### [GIVEN RECORDS]
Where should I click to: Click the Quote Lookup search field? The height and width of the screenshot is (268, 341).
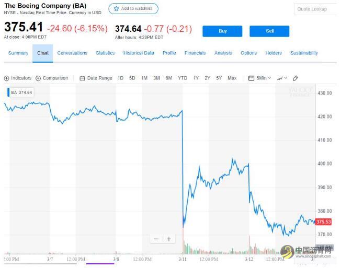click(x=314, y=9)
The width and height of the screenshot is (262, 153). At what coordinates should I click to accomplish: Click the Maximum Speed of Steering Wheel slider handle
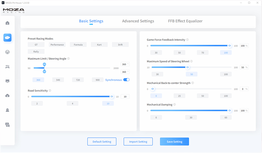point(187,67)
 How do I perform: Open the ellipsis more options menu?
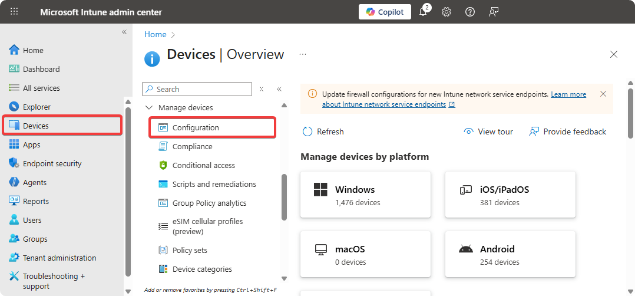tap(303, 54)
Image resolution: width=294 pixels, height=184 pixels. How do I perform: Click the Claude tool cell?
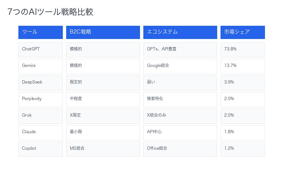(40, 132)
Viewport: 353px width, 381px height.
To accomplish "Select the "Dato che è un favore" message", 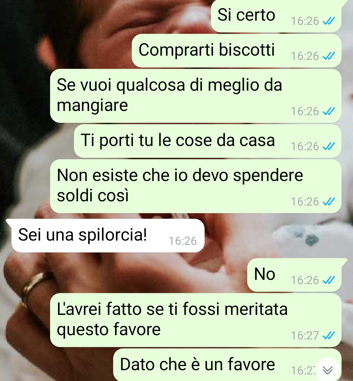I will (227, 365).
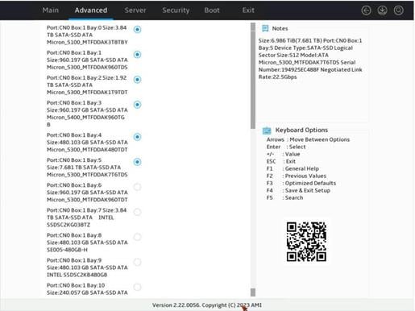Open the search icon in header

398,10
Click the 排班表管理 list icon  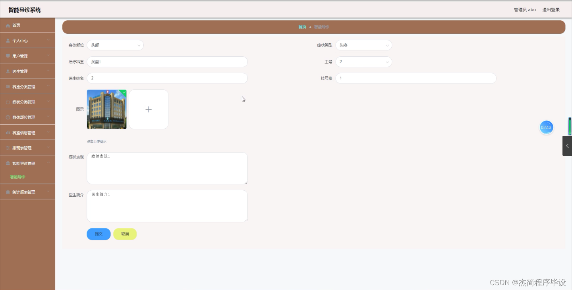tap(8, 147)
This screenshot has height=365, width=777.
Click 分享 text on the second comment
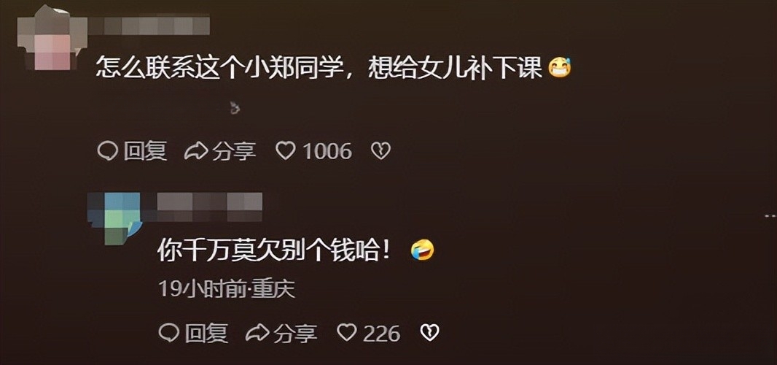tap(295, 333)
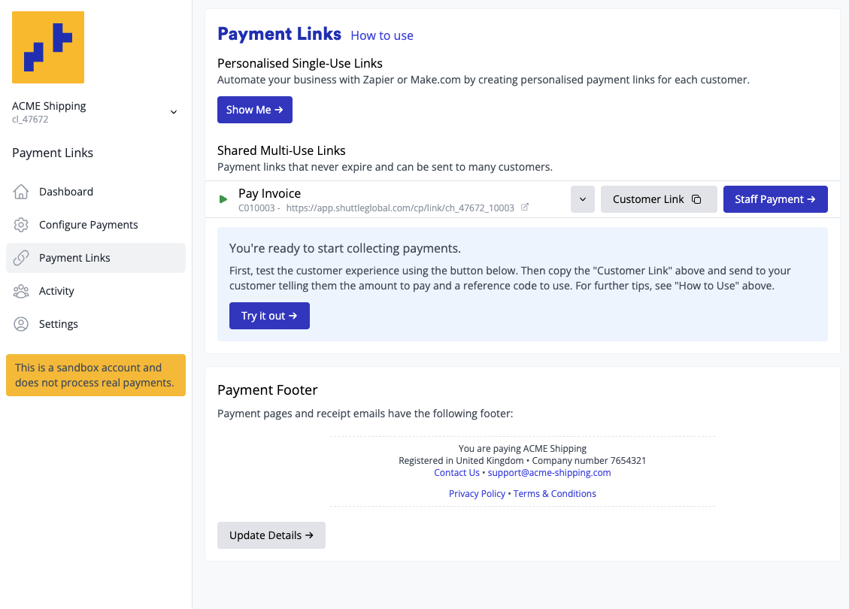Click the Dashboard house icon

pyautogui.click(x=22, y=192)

### [WHAT THE TASK REQUIRES]
Reproduce the records word for word, please, from their first line up to and including the line that contains "Viewport: 353px width, 381px height.", but no pictures.

### [SOLUTION TO THIS TASK]
Where should I click to: Click the Quote Lookup search field? The height and width of the screenshot is (268, 341).
click(x=314, y=9)
The width and height of the screenshot is (262, 153). At what coordinates should I click to accomplish: Click the Maximum Speed of Steering Wheel slider handle
point(187,67)
 How do I perform: Open the ellipsis more options menu?
tap(303, 54)
Image resolution: width=294 pixels, height=184 pixels. How do I perform: Click the Claude tool cell?
(40, 132)
Viewport: 353px width, 381px height.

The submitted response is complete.